O primeiro episódio está ligado à escolha do Duque de Caxias como patrono do Exército brasileiro, pois ele foi o chefe das Forças Armadas que levou à vitória contra o Paraguai, mas foi também o responsável pelo primeiro golpe militar na política brasileira. Em 1868, Caxias era um político conservador de longa data e achava que o governo liberal estava preocupado com a questão escravocrata e não estava dando apoio suficiente ao esforço de guerra, então ele pressionou Dom Pedro II a demitir o gabinete liberal e a nomear um outro gabinete mais conservador. Foi um golpe branco, o primeiro caso claro de intervenção militar num jogo político que estava funcionando segundo as regras do período perfeitamente. Foi um momento político crucial da crise da monarquia. 

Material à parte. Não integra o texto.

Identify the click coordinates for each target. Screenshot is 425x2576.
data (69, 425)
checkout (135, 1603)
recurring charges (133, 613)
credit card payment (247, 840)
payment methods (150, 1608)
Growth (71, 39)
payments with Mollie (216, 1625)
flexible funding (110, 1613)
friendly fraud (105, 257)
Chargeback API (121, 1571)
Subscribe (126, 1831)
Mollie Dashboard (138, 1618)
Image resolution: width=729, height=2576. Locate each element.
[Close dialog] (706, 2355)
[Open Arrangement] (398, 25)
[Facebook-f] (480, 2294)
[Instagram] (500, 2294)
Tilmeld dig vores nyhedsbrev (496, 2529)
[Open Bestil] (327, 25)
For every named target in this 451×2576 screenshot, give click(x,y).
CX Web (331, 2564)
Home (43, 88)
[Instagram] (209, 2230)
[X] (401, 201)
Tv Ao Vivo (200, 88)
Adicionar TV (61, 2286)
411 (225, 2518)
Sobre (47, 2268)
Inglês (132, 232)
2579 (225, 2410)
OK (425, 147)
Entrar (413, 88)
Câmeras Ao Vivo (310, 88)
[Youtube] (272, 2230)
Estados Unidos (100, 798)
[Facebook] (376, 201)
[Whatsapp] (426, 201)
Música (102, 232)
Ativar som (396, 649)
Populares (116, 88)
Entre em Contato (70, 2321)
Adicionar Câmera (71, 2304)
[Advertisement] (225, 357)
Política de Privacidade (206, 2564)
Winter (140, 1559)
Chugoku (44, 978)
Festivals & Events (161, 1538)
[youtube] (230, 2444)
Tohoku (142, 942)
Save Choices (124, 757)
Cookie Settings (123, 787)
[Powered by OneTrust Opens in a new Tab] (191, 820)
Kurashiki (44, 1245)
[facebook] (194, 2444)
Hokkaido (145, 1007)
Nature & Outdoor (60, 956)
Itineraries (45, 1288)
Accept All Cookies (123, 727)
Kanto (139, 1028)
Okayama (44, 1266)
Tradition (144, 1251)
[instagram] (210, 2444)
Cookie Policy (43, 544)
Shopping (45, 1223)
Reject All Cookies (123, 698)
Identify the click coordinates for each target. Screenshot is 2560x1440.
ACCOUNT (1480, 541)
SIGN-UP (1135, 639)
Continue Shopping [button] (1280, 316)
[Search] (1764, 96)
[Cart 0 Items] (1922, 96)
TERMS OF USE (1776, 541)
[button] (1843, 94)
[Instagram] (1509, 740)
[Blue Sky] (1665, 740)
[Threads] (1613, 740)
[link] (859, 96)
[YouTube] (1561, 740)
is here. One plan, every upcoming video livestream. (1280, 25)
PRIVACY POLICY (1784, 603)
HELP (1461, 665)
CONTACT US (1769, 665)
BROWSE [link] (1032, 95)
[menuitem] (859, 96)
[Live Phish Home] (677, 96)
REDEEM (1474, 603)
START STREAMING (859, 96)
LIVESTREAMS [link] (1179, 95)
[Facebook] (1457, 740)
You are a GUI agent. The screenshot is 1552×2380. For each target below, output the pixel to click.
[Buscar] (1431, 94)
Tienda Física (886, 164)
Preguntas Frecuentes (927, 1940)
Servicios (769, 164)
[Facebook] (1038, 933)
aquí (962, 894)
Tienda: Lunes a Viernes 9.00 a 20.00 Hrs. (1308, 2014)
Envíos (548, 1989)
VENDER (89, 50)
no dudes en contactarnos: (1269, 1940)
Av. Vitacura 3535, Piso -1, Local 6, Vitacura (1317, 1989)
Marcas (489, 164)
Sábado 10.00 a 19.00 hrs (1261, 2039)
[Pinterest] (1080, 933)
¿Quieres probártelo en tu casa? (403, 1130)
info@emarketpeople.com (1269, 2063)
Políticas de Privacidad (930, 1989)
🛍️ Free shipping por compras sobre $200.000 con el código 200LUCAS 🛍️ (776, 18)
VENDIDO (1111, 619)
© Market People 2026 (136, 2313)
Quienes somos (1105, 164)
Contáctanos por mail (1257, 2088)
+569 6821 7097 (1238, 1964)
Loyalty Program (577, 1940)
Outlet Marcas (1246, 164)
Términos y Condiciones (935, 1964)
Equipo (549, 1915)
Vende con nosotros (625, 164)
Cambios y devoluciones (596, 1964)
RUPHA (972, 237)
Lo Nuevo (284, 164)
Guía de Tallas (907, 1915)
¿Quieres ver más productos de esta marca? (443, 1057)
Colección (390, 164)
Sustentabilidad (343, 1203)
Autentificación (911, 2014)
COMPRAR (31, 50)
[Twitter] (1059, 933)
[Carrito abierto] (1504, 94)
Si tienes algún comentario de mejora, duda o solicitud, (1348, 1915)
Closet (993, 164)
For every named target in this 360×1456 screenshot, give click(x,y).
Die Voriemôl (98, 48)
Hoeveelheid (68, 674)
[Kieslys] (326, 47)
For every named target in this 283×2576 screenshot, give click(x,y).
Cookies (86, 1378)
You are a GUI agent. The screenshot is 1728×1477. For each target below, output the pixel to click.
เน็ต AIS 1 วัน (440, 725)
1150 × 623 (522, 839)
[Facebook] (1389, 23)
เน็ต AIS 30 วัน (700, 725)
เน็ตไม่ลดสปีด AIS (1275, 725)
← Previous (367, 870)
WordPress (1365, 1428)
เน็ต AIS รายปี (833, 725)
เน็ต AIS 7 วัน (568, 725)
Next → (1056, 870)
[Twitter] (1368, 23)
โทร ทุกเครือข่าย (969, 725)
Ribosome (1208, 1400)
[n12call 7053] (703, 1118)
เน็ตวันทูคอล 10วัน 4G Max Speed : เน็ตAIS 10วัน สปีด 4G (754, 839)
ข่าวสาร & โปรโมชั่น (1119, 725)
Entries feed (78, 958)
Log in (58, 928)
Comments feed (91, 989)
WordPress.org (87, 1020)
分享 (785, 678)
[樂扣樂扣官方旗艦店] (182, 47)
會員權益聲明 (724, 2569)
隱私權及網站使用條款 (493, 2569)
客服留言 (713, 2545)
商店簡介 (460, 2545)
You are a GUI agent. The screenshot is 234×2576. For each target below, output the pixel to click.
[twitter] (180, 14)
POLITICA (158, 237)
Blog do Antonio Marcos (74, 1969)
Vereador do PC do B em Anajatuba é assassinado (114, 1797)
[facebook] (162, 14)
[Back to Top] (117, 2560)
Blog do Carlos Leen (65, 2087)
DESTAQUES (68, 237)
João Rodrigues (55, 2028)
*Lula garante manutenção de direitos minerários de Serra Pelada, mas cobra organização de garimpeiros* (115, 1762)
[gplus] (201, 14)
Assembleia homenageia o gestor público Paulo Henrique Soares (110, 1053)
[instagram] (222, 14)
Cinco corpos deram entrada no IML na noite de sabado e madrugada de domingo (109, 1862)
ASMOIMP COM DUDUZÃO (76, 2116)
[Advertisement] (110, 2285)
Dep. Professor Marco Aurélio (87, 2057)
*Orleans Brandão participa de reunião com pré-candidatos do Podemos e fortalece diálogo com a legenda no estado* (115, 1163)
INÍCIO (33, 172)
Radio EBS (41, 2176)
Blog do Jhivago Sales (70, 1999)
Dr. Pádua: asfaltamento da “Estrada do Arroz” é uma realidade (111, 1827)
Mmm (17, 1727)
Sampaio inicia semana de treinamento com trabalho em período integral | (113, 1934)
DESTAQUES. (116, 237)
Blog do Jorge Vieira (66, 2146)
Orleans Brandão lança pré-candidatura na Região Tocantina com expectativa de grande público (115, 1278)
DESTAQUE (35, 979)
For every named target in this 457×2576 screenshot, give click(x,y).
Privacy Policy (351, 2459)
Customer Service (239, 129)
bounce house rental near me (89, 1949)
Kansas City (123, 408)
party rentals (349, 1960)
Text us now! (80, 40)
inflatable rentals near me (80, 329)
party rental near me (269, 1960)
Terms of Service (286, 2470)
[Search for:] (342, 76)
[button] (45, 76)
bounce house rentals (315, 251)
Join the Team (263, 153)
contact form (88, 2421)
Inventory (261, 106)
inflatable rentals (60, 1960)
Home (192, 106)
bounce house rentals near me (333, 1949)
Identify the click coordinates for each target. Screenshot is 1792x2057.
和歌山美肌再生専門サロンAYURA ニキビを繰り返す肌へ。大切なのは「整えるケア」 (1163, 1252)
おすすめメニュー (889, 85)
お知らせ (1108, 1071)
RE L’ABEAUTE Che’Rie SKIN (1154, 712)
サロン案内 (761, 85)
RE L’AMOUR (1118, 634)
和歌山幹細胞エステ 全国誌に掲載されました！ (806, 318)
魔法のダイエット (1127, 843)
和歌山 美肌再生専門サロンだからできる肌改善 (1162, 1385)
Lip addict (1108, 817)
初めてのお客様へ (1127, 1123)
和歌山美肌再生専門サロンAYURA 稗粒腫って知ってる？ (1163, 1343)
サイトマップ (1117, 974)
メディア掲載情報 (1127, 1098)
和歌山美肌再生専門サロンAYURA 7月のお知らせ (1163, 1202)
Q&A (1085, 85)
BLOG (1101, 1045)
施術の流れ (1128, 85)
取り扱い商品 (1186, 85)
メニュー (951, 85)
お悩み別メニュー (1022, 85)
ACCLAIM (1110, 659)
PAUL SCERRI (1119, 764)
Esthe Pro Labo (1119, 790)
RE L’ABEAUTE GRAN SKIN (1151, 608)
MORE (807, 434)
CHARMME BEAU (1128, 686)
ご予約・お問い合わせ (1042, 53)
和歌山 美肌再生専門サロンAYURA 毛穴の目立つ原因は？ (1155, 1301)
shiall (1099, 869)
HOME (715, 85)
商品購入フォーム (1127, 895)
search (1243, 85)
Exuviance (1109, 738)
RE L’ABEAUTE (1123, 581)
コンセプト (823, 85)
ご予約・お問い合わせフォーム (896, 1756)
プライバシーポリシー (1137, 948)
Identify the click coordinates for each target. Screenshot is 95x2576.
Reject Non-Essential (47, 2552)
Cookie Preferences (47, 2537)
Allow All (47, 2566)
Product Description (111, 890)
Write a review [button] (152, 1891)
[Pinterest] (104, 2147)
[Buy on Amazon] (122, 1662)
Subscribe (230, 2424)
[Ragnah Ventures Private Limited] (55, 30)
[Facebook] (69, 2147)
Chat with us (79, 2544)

Daí para frente, os militares nunca deixam de ter essa força política. Nos anos 1870, 1880, eles se tornam cada vez mais profissionalizados, exigem cada vez mais recursos do Estado, começam a participar mais no jogo político. Tanto que a República chega por meio de um golpe militar. E daí pra frente, são anos de ditaduras, mesmo em situações em que havia eleições e o equilíbrio corrupto das oligarquias paulista e mineira, era um equilíbrio sempre precário. E desde então houve nos anos 1920, com os tenentes e com tentativas também de intervenção na política. Em 1930, Getúlio chega ao poder com apoio dos militares, depois é derrubado pelos militares, mais tarde Juscelino é eleito, mas ninguém sabe se ele vai assumir… Até 1964, com o golpe, e a coisa não volta ao normal até a Constituição de 1988, quando os militares saíram do poder bastante desmoralizados. Desde então o Brasil viveu um quarto de século de democracia, mas isso começa a degringolar com o impeachment. Naquele momento, o caráter disfuncional das instituições se tornou manifesto. 

‘Paradoxalmente, os militares voltam a ter espaço político durante os governos do PT, com a ambição da política externa Brasileira de que o Brasil se tornasse um protagonista Internacional’

Paradoxalmente, os militares voltam a ter espaço político durante os governos do PT, com a ambição da política externa Brasileira de que o Brasil se tornasse um protagonista Internacional, levando a participar em organizações internacionais, a chefiar a missão do Haiti, por exemplo. Os militares se beneficiaram desse processo, bem como das Operações de Garantia da Lei da Ordem.

Daniel Buarque – Apesar do fortalecimento dos militares e das declarações do presidente, o contexto Internacional hoje é muito diferente do passado. Mesmo considerando que a história de golpes no Brasil é muito longa, a tendência é olhar para 1964, para o apoio que os Estados Unidos deram naquele momento. E hoje vê-se esse movimento em que Joe Biden está deixando muito claro que vai defender a democracia brasileira. Como o mundo está acompanhando esse processo de ameaça à democracia no Brasil? 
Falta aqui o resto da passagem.